EXTRACT:
——————

Summer in Minecraft hits differently than other seasons. The long days mean more playtime, the mild weather (in-game, at least) keeps you from retreating underground, and the variety of biomes — beaches, flower forests, birch groves, savannas — makes outdoor building more satisfying. If you've been putting off a major build, now is the time.

Here are 10 projects from the BlockByBlock catalog that are particularly worth starting this summer. Each one benefits from favorable conditions: open skies, accessible terrain, and the kind of sustained focus that a relaxed season enables.

Farm & Survival

Chicken Farm

A simple auto-harvest design producing eggs, feathers, and cooked chicken with minimal upkeep. Chickens spawn, grow to adult size, get pushed by water into a collection chamber with a hopper and lava — the lava cooks them, the hopper collects the drops. One session of building, years of passive output.

Build it with our step-by-step guide →

Nether Wart Farm

Every potion starts with nether wart, making this build the foundation of anything serious about brewing. A 9×9 soul sand grid in the Nether produces more than you'll ever need; the mechanics are simple enough that once it's built, you basically forget about it. Summer is the right season to finally make that Nether trip.

Build it with our step-by-step guide →

Aesthetic Builds

Zen Garden

A meditative build using gravel paths, moss blocks, stone lanterns, and careful vegetation placement to create a space that feels intentional and still. The design relies on negative space and asymmetry rather than elaborate structures, making it approachable for intermediate builders and deeply satisfying to finish.

Build it with our step-by-step guide →

Glass Dome Greenhouse

A circular growing structure with glass walls and a glazed roof, housing a decorative farm within. The dome approach uses iron bars and glass panes to create a transparent shell that displays interior plants while keeping mobs out. Practical and visually distinctive — this is one of those builds that looks harder than it is.

Build it with our step-by-step guide →

Beach House

A single-story coastal structure with open walls, a wraparound deck, and weathered materials that make it feel like it's been there a while. Spruce wood and sandstone give it a beach-cabin character; large windows and high ceilings keep the interior bright. Works as a standalone build or as part of a larger seaside village.

Build it with our step-by-step guide →

Towers & Structures

Wizard Tower

A tall multi-level structure with a conical roof and the kind of interior detail that makes you want to explore every floor. The wizard tower sits at the intersection of functional and atmospheric — it has brewing stations, libraries, and storage, but it also looks like somewhere a mage would actually live. A summer project that pays off in both utility and world-character.

——————

Lines for locating words and elements:

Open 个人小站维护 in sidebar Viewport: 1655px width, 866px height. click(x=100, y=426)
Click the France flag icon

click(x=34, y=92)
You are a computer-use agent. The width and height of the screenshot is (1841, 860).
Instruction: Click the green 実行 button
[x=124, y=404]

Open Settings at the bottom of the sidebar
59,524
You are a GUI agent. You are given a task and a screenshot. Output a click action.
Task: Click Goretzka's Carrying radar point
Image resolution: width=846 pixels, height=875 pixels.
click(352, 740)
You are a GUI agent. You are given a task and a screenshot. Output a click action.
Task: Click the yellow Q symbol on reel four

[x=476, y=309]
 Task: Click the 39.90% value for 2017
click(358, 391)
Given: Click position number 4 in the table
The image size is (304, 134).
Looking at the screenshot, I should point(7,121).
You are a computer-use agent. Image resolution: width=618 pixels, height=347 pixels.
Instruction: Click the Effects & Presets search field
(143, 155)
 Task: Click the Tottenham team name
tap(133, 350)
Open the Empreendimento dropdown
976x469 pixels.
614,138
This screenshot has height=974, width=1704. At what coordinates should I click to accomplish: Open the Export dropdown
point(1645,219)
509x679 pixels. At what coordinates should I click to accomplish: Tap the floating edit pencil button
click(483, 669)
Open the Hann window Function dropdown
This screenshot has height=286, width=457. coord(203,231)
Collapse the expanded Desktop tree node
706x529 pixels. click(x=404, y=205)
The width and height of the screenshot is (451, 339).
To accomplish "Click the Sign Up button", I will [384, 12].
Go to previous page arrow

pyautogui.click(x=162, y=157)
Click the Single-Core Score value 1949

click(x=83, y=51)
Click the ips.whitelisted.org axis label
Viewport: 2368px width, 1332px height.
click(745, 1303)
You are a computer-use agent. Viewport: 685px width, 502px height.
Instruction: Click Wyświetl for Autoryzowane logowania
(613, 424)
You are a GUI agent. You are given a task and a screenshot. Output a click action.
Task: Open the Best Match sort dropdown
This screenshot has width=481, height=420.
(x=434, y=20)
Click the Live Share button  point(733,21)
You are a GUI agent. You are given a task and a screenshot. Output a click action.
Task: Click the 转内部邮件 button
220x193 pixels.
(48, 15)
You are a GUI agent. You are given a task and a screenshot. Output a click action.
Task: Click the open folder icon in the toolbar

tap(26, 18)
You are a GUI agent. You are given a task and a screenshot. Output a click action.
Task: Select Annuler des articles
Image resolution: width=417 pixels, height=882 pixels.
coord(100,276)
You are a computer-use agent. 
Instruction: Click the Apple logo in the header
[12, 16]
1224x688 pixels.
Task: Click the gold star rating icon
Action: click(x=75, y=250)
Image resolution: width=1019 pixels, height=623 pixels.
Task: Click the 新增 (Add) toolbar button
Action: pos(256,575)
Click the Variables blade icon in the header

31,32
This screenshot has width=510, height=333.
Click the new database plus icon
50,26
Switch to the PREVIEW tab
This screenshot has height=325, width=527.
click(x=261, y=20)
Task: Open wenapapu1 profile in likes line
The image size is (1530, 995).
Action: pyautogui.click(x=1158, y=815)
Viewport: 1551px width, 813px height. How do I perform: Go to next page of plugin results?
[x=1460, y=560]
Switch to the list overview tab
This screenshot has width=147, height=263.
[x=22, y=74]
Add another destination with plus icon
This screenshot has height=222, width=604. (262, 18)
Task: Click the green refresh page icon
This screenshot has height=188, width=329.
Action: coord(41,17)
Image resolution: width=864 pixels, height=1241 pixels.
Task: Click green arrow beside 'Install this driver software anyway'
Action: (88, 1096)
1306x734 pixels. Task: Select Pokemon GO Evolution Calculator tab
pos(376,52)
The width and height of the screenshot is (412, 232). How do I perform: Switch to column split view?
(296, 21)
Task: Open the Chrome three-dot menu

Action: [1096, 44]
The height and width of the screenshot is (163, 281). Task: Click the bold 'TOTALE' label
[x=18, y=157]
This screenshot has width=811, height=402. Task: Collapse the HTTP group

——————

WRITTEN INSTRUCTION 1: For each statement about the article on summer Minecraft builds, answer yes or no and quote the words of the article that decide it: (a) the Nether wart farm uses a 9×9 soul sand grid; (b) the beach house is built from birch wood and sandstone; (c) the zen garden is described as approachable for beginner builders.
WRITTEN INSTRUCTION 2: Return the passage of the article on summer Minecraft builds from "Beach House" up to and including "utility and world-character.".
None of the lines are needed for this work.

FULL SOLUTION 1:
(a) Yes: "A 9×9 soul sand grid in the Nether produces more than you'll ever need"
(b) No: "Spruce wood and sandstone give it a beach-cabin character"
(c) No: "making it approachable for intermediate builders"

FULL SOLUTION 2:
Beach House

A single-story coastal structure with open walls, a wraparound deck, and weathered materials that make it feel like it's been there a while. Spruce wood and sandstone give it a beach-cabin character; large windows and high ceilings keep the interior bright. Works as a standalone build or as part of a larger seaside village.

Build it with our step-by-step guide →

Towers & Structures

Wizard Tower

A tall multi-level structure with a conical roof and the kind of interior detail that makes you want to explore every floor. The wizard tower sits at the intersection of functional and atmospheric — it has brewing stations, libraries, and storage, but it also looks like somewhere a mage would actually live. A summer project that pays off in both utility and world-character.